[Collected data entries]
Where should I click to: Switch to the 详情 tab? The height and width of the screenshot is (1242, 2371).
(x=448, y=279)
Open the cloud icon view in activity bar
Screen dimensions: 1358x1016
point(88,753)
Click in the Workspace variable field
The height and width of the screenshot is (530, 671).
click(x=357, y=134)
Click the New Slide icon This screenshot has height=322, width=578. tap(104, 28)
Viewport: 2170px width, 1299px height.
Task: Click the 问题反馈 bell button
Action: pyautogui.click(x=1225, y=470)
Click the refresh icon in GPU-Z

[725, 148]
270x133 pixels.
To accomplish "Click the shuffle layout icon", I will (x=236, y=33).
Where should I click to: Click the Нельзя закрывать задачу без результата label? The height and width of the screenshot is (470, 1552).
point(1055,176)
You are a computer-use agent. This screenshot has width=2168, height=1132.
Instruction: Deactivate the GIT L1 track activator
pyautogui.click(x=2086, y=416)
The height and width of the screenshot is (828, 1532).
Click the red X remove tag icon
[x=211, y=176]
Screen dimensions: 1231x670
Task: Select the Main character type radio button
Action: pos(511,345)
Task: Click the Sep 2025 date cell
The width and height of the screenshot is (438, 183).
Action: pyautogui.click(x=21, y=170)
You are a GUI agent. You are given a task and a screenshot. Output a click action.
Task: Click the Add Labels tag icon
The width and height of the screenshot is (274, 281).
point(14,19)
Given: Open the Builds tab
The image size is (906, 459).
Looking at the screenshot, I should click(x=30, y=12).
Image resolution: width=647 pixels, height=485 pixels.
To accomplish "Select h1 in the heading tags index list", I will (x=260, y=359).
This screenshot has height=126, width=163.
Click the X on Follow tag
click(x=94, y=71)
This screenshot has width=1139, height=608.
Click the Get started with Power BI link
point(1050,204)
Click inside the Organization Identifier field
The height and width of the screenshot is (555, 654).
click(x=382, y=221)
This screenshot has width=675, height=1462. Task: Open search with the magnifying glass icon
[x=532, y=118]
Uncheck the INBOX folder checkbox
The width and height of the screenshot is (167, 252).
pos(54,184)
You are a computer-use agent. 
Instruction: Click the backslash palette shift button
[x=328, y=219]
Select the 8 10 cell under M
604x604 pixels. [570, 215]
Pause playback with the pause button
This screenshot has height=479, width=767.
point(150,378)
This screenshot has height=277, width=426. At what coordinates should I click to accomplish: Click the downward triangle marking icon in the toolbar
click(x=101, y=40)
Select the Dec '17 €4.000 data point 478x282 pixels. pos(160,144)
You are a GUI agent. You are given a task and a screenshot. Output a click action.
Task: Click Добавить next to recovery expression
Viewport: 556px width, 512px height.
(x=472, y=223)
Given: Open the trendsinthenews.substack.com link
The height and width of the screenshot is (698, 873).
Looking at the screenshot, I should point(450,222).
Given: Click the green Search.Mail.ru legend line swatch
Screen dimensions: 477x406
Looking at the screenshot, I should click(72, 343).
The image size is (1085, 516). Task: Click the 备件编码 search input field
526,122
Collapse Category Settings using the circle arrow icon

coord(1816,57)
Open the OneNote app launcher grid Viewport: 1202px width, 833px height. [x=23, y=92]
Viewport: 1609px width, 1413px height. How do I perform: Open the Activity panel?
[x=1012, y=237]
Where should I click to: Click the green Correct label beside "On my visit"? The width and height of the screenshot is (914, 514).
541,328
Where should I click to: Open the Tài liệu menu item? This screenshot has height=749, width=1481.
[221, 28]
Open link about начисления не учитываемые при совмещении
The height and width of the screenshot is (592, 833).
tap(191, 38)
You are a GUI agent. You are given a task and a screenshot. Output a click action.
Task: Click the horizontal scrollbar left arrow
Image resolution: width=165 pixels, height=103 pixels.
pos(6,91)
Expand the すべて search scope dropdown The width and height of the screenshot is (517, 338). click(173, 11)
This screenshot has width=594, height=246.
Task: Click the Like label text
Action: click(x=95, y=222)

**Exercise directions**: Copy the entries above from the first line through the line containing "click(x=357, y=134)", substituting "Project variable" for "Workspace variable" and leaving everything else unchanged.

**Worked answer**:
Where should I click to: Switch to the 详情 tab? The height and width of the screenshot is (1242, 2371).
(x=448, y=279)
Open the cloud icon view in activity bar
Screen dimensions: 1358x1016
point(88,753)
Click in the Project variable field
The height and width of the screenshot is (530, 671).
click(x=357, y=134)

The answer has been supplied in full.